Book Burning Memorial – In A Berlin Minute (Week 27)

In May 1933 students burnt the works of hundreds of authors on a square in Berlin (and throughout Germany). In 1994/95 a memorial called “Bibliothek” (library) conceived by Micha Ullman was built within what is today called Bebelplatz. The memorial is an underground room full of empty shelves that can be viewed through a see-through plate in the ground.

Commemorative plaques near-by state the following:

“Das war ein Vorspiel nur, dort
wo man Bücher verbrennt,
verbrennt man am Ende auch Menschen”

Heinrich Heine, 1820

English translation: “That was only a prelude, where they burn books, they ultimately burn people.”

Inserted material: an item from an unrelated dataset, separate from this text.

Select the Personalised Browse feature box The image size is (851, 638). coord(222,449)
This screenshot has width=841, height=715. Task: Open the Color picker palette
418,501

“In Der Mitte dieses Platzes verbrannten am 10. Mai 1933 Nationalsozialistische Studenten die Werke Hunderter freier Schriftsteller, Publizisten, Philosophen und Wissenschaftler.”

English translation: “In the middle of this square Nazi students burnt the works of hundreds of free authors, journalists, philosophers and scientists.”

Admittedly the memorial is most effective at night when the room is lit-up. And probably least visual on the bright sunny day I recorded it. But the contrast of how the tourists and students approach the memorial with the thought of the students during the Nazi dates being riled up and burning the books, was very intriguing to me.